TheCoordinate="40\xf8 21' 32\" E, 105\xf8 30' 40\""  
print("Coordinate="+TheCoordinate) # print the coordinate so we can see it before the conversion
EndOfDegree=TheCoordinate.find("\xf8")
TheDegree=TheCoordinate[:EndOfDegree]
print(TheDegree)

After you pull out the elements of a string you may find that there is "white space" on one side or the other of the string. While space includes spaces, tabs, carriage returns, and new line characters. It's a good idea to use Python's String function "strip()" to remove any unwanted white space. Add the code below to the code you entered from above.
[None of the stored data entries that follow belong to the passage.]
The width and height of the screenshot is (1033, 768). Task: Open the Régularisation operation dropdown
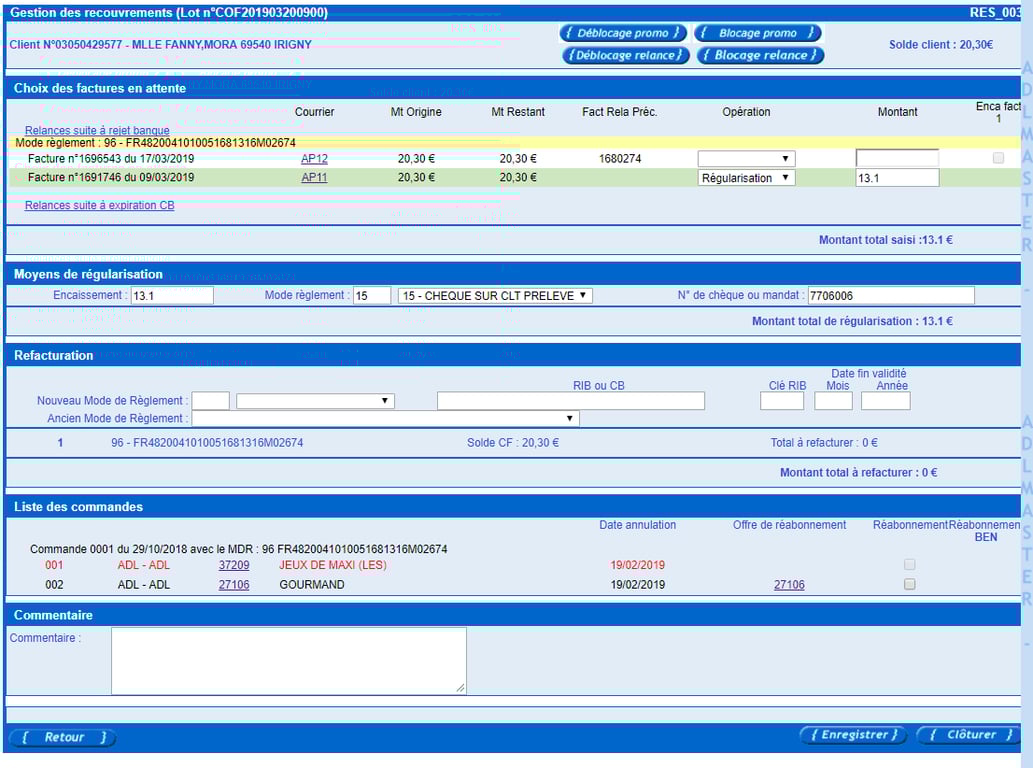[746, 178]
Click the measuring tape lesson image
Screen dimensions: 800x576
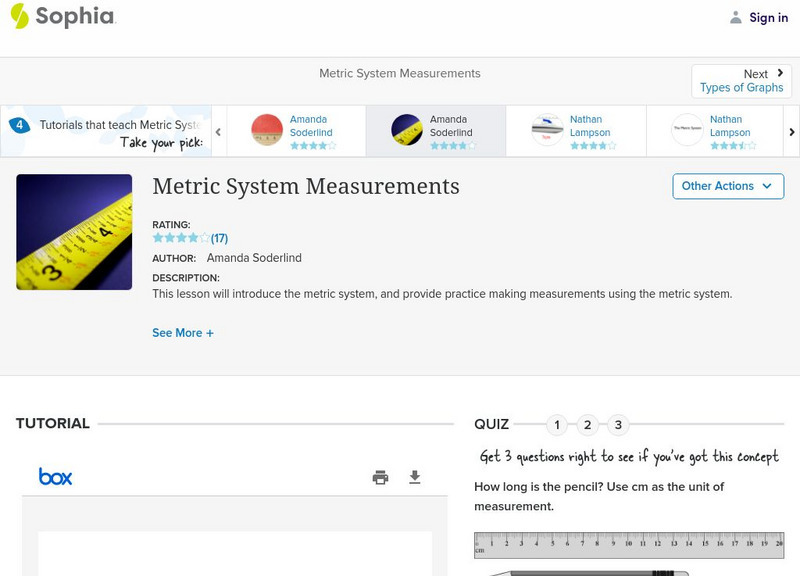(x=74, y=232)
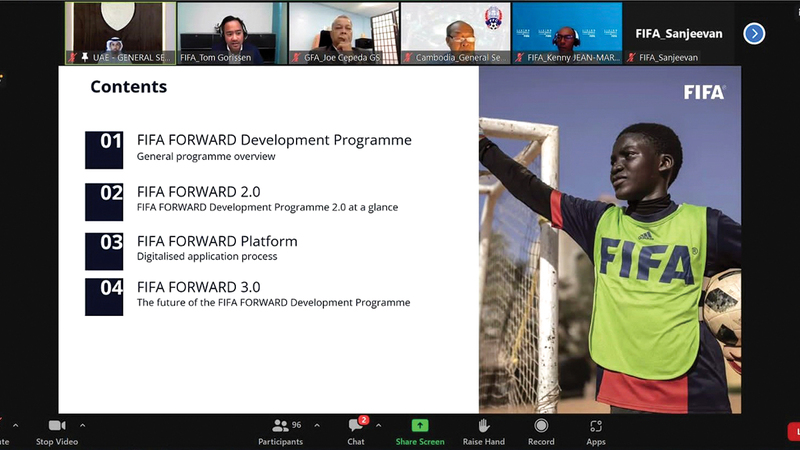Image resolution: width=800 pixels, height=450 pixels.
Task: Click the Stop Video camera icon
Action: click(57, 426)
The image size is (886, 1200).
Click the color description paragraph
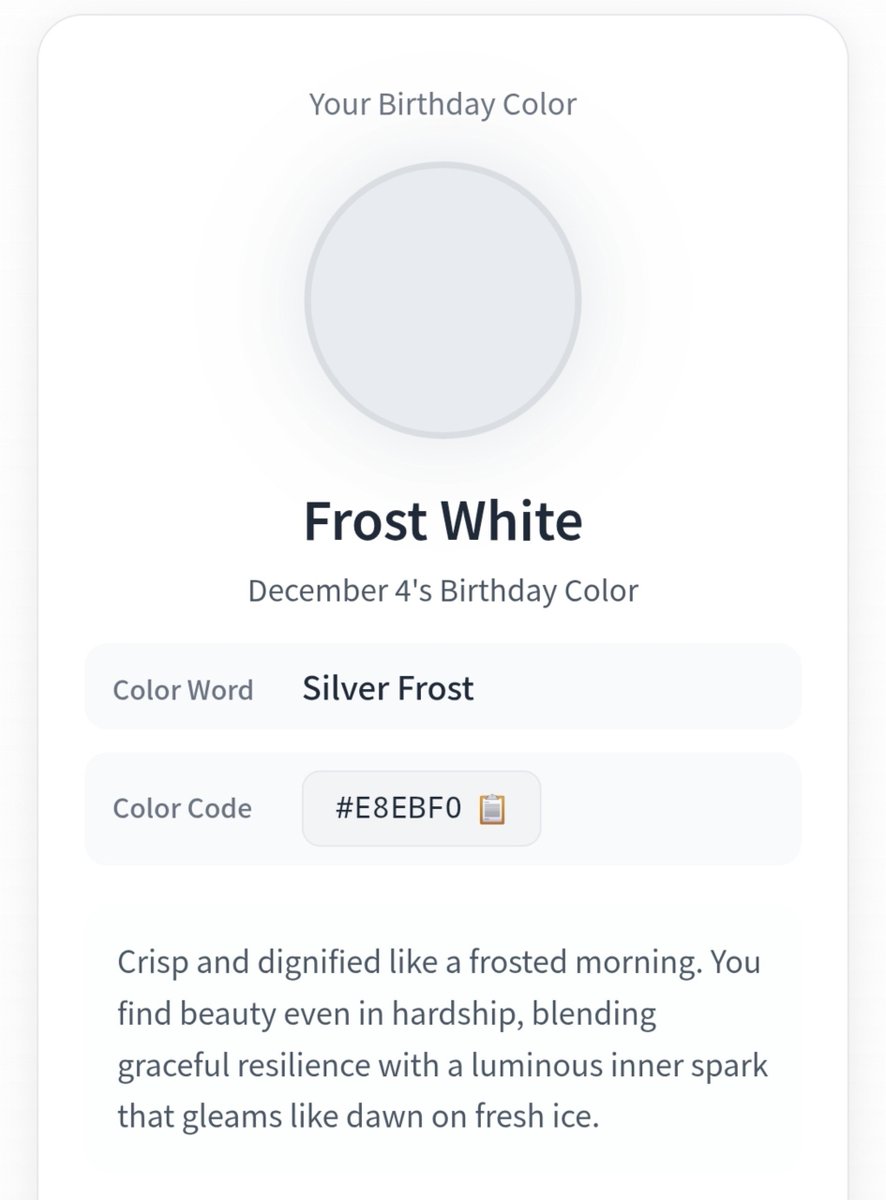click(443, 1039)
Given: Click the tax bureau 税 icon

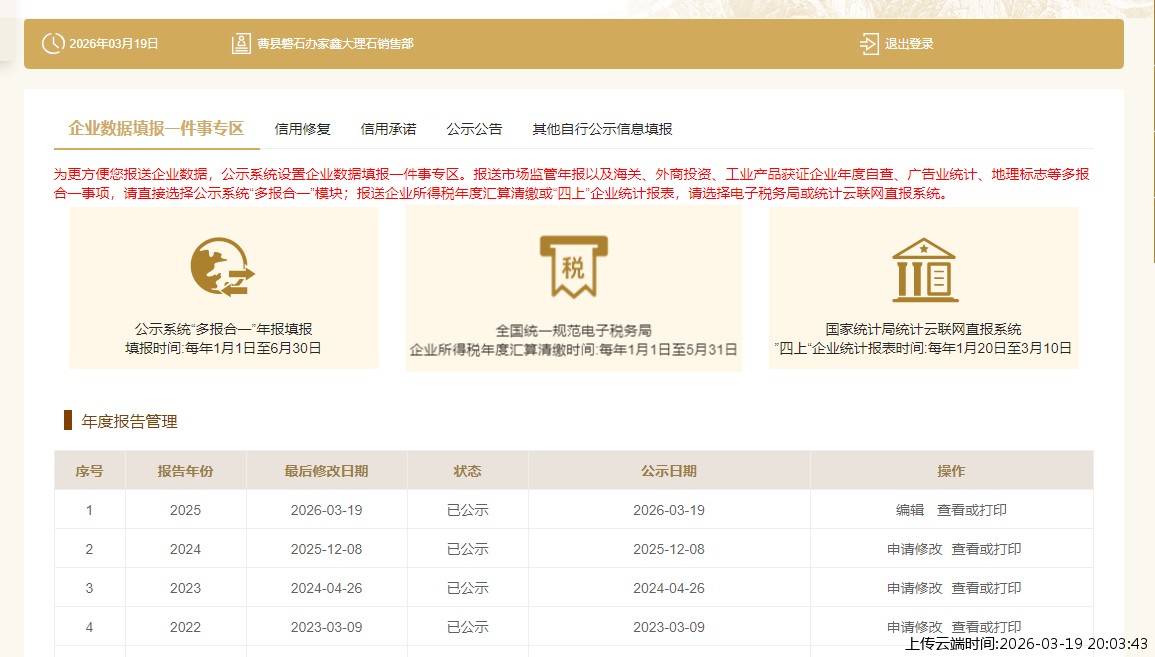Looking at the screenshot, I should coord(573,266).
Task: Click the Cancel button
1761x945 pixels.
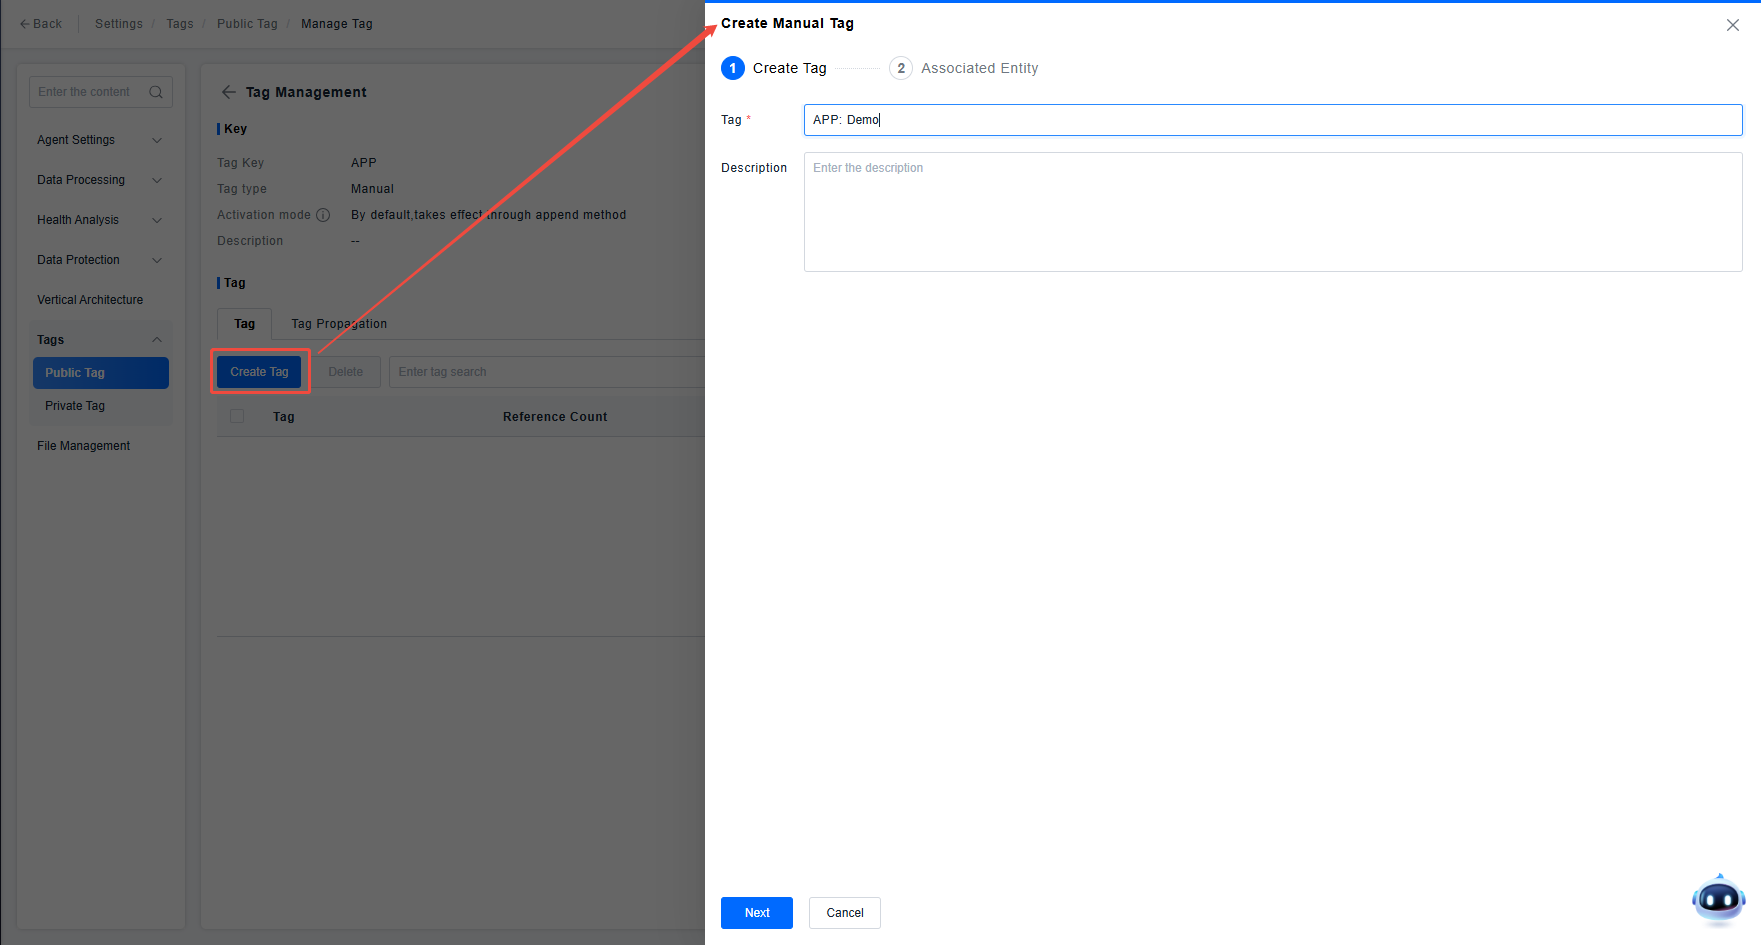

TheDegree=TheDegree.strip()
print(TheDegree) 

4. Using The Source Assistent

The last thing you'll need to know about parsing strings is that the "find()" function can take additional parameters including a starting point within the string. This way, when you want to find the next occurrence of the string you can use:

EndOfNextDegree=TheCoordinate.find("\xf8",EndOfDegree+1)

This is also a good time to introduction you to the "Source Assistant in the Wing IDE. Enter the code below but stop after entering the word "find".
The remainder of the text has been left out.